委托给 inner_process.next 函数时，我们得到的返回结构为 tff.templates.MeasuredProcessOutput，它具有相同的三个字段 – state、result 和 measurements。创建组合聚合过程的整体返回结构时，state 和 measurements 字段通常应组合在一起并一起返回。相反，result 字段对应于聚合的值，并“流经”组合的聚合。

state 对象应被视为工厂的实现细节，因此组合可以是任何结构。然而，measurements 对应于在某一时刻向用户报告的值。因此，我们建议使用带有组合命名的 OrderedDict，这样可以清楚地知道组合中报告的指标来自何处。

还需注意 tff.federated_zip 算子的使用。创建的过程所控制的 state 对象应为 tff.FederatedType。如果我们在 initialize_fn 中返回 (this_state, inner_state)，其返回类型签名将为包含 tff.FederatedType 的二元组的 tff.StructType。使用 tff.federated_zip 会将 tff.FederatedType“提升”到顶层。在准备要返回的状态和测量值时，next_fn 中也采用了类似用法。

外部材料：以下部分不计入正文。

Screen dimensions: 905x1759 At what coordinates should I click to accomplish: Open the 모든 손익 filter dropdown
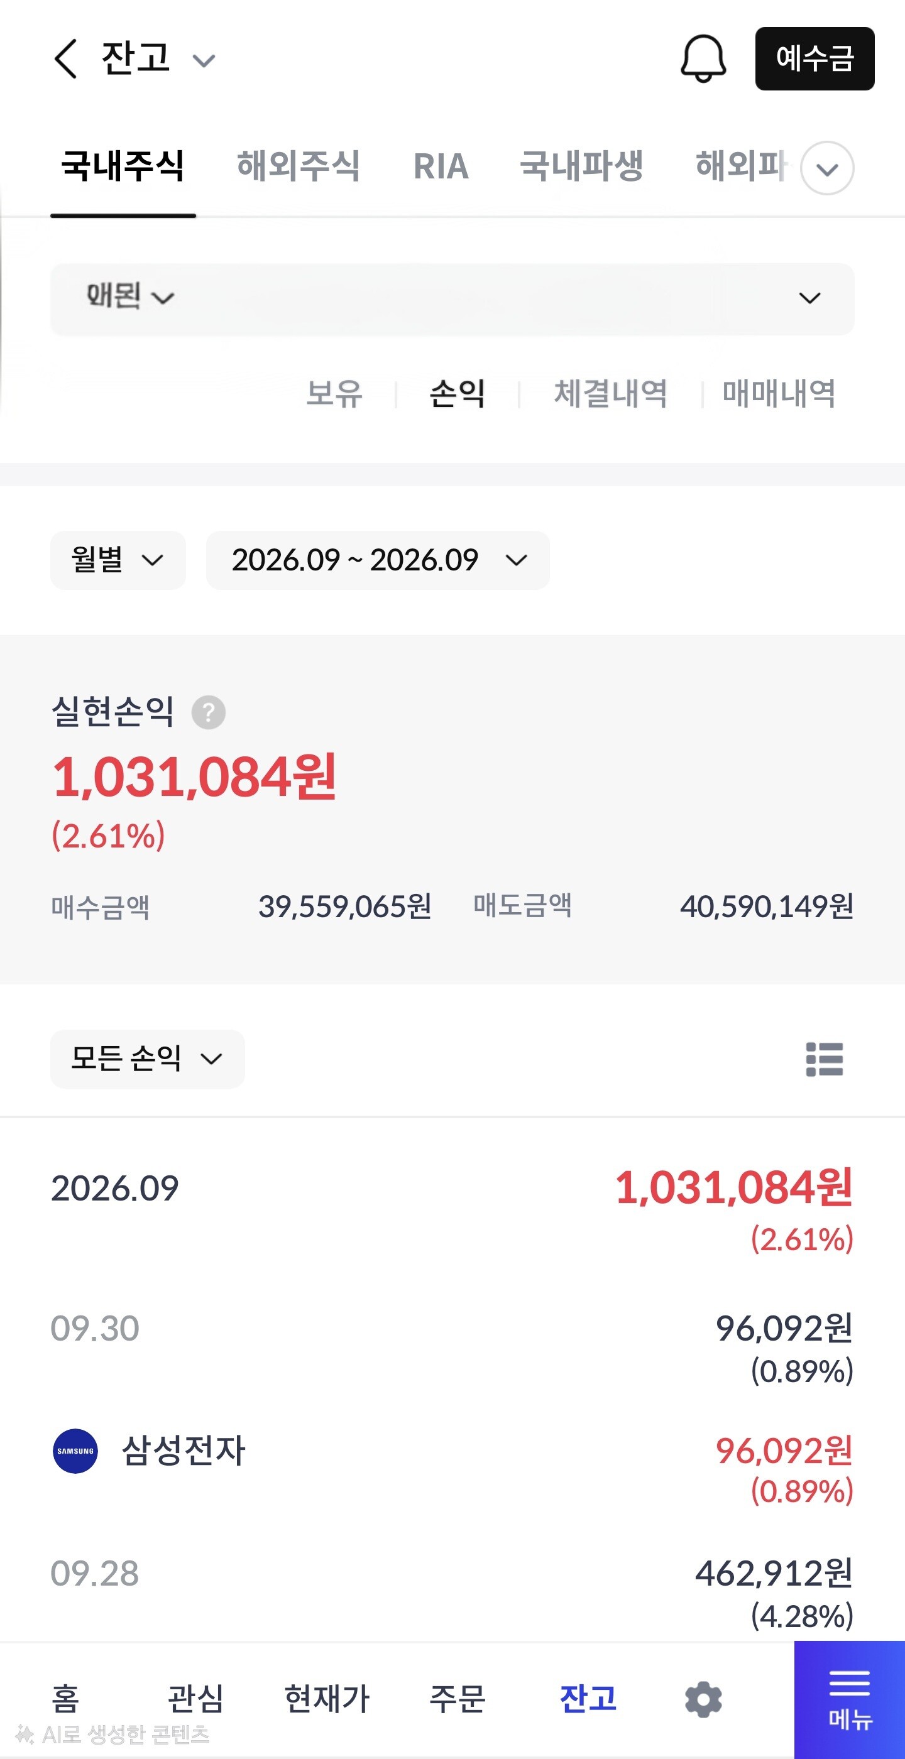[x=148, y=1059]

最后，我们可以看到如何将其与默认的内部聚合一起使用：

In [ ]:

client_data = [1.0, 2.0, 5.0]
factory = ExampleTaskFactory()
aggregation_process = factory.create(tff.TensorType(tf.float32))
state = aggregation_process.initialize()

output = aggregation_process.next(state, client_data)
print('| Round #1')
print(f'|           Aggregation result: {output.result}   (expected 8.0)')
print(f'| measurements[\'scaled_value\']: {output.measurements["scaled_value"]}')
print(f'| measurements[\'example_task\']: {output.measurements["example_task"]}')

output = aggregation_process.next(output.state, client_data)
print('\n| Round #2')
print(f'|           Aggregation result: {output.result}   (expected 8.0)')
print(f'| measurements[\'scaled_value\']: {output.measurements["scaled_value"]}')
print(f'| measurements[\'example_task\']: {output.measurements["example_task"]}')

| Round #1
|           Aggregation result: 8.0   (expected 8.0)
| measurements['scaled_value']: 8.0
| measurements['example_task']: ()

| Round #2
|           Aggregation result: 8.0   (expected 8.0)
| measurements['scaled_value']: 16.0
| measurements['example_task']: ()

… 以及与其他内部聚合一起使用。例如 ExampleTaskFactory：

In [ ]:

client_data = [1.0, 2.0, 5.0]
# Note the inner delegation can be to any UnweightedAggregaionFactory.
# In this case, each factory creates process that multiplies by the iteration
# index (1, 2, 3, ...), thus their combination multiplies by (1, 4, 9, ...).
factory = ExampleTaskFactory(ExampleTaskFactory())
aggregation_process = factory.create(tff.TensorType(tf.float32))
state = aggregation_process.initialize()

output = aggregation_process.next(state, client_data)
print('| Round #1')
print(f'|           Aggregation result: {output.result}   (expected 8.0)')
print(f'| measurements[\'scaled_value\']: {output.measurements["scaled_value"]}')
print(f'| measurements[\'example_task\']: {output.measurements["example_task"]}')

output = aggregation_process.next(output.state, client_data)
print('\n| Round #2')
print(f'|           Aggregation result: {output.result}   (expected 8.0)')
print(f'| measurements[\'scaled_value\']: {output.measurements["scaled_value"]}')
print(f'| measurements[\'example_task\']: {output.measurements["example_task"]}')

| Round #1
|           Aggregation result: 8.0   (expected 8.0)
| measurements['scaled_value']: 8.0
| measurements['example_task']: OrderedDict([('scaled_value', 8.0), ('example_task', ())])

| Round #2
|           Aggregation result: 8.0   (expected 8.0)
| measurements['scaled_value']: 16.0
| measurements['example_task']: OrderedDict([('scaled_value', 32.0), ('example_task', ())])

总结

在本教程中，我们解释了创建通用聚合构建块（表示为聚合工厂）要遵循的最佳做法。源于设计意图，通用性以如下两种方式实现：

参数化计算。聚合是一种可插入到其他 TFF 模块（旨在使用 tff.aggregators 参数化其必要聚合）中的独立构建块，例如 tff.learning.algorithms.build_weighted_fed_avg。
聚合组合。聚合构建块可以与其他聚合构建块组合以创建更复杂的组合聚合。